• _Work to complete_: Using the listing below, set down exactly the lines starting at the line that contains "Submit (498, 998)" and ending at the line that contains "Homepage (20, 30)", both included, and no others.

• _Raw data_:

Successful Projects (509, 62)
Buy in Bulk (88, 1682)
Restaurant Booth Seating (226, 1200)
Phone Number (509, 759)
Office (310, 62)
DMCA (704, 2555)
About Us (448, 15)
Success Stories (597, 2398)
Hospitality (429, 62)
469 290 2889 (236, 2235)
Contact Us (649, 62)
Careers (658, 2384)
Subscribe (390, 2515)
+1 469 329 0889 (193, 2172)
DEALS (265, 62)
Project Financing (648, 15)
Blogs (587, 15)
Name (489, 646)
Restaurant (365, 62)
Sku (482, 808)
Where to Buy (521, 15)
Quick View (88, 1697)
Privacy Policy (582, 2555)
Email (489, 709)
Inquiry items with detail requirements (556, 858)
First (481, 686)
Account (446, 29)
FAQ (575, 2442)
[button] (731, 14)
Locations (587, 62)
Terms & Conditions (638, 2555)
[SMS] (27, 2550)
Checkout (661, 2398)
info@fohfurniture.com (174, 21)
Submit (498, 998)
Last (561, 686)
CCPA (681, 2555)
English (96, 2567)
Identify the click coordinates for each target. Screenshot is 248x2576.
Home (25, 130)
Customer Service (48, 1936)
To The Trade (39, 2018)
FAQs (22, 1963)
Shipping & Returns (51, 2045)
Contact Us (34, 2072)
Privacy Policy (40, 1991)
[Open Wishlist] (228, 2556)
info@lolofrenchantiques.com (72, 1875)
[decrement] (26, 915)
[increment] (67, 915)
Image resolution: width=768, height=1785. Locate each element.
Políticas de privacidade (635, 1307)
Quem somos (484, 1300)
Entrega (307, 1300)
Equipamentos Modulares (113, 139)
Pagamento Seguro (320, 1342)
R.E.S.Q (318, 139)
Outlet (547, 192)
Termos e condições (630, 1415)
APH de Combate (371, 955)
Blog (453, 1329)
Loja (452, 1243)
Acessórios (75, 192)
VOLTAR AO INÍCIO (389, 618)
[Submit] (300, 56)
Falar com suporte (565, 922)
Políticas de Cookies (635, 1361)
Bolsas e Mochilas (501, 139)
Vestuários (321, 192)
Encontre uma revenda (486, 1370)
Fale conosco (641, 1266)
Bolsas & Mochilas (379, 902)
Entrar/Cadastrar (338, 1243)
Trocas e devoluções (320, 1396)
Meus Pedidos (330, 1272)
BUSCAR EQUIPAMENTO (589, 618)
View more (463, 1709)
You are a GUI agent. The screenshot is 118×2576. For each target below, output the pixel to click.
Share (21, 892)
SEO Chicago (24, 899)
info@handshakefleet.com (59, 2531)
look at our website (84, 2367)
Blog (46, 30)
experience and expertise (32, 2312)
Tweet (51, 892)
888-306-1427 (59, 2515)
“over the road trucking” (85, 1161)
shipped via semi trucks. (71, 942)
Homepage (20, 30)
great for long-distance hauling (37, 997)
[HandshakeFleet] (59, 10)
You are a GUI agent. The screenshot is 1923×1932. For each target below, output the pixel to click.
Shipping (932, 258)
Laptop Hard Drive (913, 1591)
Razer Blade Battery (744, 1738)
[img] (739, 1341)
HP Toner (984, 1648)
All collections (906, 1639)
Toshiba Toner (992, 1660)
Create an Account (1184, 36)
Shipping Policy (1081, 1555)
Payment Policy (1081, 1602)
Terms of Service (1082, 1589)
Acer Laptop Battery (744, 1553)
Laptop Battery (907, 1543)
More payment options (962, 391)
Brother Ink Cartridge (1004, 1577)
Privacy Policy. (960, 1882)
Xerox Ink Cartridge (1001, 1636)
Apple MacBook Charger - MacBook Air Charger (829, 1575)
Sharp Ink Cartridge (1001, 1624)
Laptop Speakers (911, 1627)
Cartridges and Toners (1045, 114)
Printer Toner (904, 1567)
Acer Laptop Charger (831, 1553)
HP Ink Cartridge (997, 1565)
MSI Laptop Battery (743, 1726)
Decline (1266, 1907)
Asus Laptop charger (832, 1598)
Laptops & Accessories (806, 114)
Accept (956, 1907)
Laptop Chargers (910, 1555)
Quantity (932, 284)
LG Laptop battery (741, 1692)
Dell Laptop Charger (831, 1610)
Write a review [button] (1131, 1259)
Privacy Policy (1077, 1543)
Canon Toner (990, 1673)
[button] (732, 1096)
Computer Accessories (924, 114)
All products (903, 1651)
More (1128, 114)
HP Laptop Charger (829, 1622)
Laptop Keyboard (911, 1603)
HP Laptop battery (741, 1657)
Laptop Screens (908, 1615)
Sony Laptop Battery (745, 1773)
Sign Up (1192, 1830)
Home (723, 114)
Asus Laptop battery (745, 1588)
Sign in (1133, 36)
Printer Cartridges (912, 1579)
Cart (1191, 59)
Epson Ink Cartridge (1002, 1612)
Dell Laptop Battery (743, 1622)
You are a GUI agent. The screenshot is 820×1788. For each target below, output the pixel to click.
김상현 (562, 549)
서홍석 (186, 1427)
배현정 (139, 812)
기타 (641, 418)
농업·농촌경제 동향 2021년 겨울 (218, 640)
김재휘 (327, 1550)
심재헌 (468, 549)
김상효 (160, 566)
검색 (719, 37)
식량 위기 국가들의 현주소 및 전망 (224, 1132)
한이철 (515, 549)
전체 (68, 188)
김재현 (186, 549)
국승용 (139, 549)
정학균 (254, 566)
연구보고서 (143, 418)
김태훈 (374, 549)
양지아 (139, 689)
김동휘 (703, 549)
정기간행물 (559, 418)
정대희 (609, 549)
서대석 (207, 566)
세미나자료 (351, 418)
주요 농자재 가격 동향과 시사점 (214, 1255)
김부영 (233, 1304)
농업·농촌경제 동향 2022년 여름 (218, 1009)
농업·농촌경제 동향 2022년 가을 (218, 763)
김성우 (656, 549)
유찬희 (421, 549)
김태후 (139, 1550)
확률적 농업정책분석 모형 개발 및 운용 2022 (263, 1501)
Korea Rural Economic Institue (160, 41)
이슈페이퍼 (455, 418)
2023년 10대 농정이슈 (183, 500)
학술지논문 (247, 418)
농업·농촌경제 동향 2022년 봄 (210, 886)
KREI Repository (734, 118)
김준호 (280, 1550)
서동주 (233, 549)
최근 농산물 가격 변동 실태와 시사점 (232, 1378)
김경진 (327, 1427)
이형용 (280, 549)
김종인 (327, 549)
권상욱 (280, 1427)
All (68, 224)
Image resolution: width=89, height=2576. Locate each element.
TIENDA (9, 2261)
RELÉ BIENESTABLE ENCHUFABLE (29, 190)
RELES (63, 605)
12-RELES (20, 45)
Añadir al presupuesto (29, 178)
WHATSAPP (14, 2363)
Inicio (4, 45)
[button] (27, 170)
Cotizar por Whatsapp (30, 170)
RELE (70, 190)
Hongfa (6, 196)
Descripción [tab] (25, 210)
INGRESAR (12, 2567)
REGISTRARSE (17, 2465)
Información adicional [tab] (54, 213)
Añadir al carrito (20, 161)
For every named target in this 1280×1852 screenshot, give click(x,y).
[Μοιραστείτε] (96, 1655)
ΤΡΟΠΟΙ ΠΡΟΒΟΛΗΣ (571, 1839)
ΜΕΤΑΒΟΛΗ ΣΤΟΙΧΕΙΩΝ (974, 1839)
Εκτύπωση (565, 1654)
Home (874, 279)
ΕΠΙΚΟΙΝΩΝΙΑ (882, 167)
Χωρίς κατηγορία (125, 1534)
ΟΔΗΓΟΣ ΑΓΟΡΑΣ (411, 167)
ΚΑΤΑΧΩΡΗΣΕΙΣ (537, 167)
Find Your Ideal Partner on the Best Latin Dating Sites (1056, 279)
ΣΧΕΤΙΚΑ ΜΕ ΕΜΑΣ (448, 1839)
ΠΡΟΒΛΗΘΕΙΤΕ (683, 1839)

• _Solved exercise_:
Submit (498, 998)
Last (561, 686)
CCPA (681, 2555)
English (96, 2567)
Identify the click coordinates for each target. Screenshot is 248x2576.
Home (25, 130)
Customer Service (48, 1936)
To The Trade (39, 2018)
FAQs (22, 1963)
Shipping & Returns (51, 2045)
Contact Us (34, 2072)
Privacy Policy (40, 1991)
[Open Wishlist] (228, 2556)
info@lolofrenchantiques.com (72, 1875)
[decrement] (26, 915)
[increment] (67, 915)
Image resolution: width=768, height=1785. Locate each element.
Políticas de privacidade (635, 1307)
Quem somos (484, 1300)
Entrega (307, 1300)
Equipamentos Modulares (113, 139)
Pagamento Seguro (320, 1342)
R.E.S.Q (318, 139)
Outlet (547, 192)
Termos e condições (630, 1415)
APH de Combate (371, 955)
Blog (453, 1329)
Loja (452, 1243)
Acessórios (75, 192)
VOLTAR AO INÍCIO (389, 618)
[Submit] (300, 56)
Falar com suporte (565, 922)
Políticas de Cookies (635, 1361)
Bolsas e Mochilas (501, 139)
Vestuários (321, 192)
Encontre uma revenda (486, 1370)
Fale conosco (641, 1266)
Bolsas & Mochilas (379, 902)
Entrar/Cadastrar (338, 1243)
Trocas e devoluções (320, 1396)
Meus Pedidos (330, 1272)
BUSCAR EQUIPAMENTO (589, 618)
View more (463, 1709)
You are a GUI agent. The screenshot is 118×2576. For each target below, output the pixel to click.
Share (21, 892)
SEO Chicago (24, 899)
info@handshakefleet.com (59, 2531)
look at our website (84, 2367)
Blog (46, 30)
experience and expertise (32, 2312)
Tweet (51, 892)
888-306-1427 (59, 2515)
“over the road trucking” (85, 1161)
shipped via semi trucks. (71, 942)
Homepage (20, 30)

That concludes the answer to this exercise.